▶ _PASSAGE SHOWN_
By Dotun ADEKANMBI,
Former President Olusegun Obasanjo speaks with the magisterial arrogance of an oracle. Many Nigerians are likely to agree with this assertion. The only person of consequence that he has not spoken against is himself. Again, few will disagree because the retired General casts himself in the mould of an ‘oracle’ that sees and knows all. But he is yet to openly equate himself with God, perhaps, because he has not affirmed to himself that he has acquired the capacity to do all things, like God is said to do.
Over time, the retired General has unapologetically assigned himself a Messianic role to which he believes that none other can fit in Nigeria. Interestingly, though, occurrences in the polity have often tended to prove him right, so much so that it might not be out of place to conclude that he is indeed more perceptive than the rest of us. The ‘consequences’ of his oracular pronouncements have also tended to be dire but this, one suspects, could have been because some individuals or groups have come to see him as the barometer with which to correctly gauge the mood of the nation.

▶ _INFORMATION PROVIDED_
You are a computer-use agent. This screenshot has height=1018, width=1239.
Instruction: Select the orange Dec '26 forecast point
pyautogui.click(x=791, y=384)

▶ _TO BE DONE_
Write out, word for word, everything in the Obasanjo commentary above from "Over time, the" down to "of the nation.".

▶ _RESPONSE BELOW_
Over time, the retired General has unapologetically assigned himself a Messianic role to which he believes that none other can fit in Nigeria. Interestingly, though, occurrences in the polity have often tended to prove him right, so much so that it might not be out of place to conclude that he is indeed more perceptive than the rest of us. The ‘consequences’ of his oracular pronouncements have also tended to be dire but this, one suspects, could have been because some individuals or groups have come to see him as the barometer with which to correctly gauge the mood of the nation.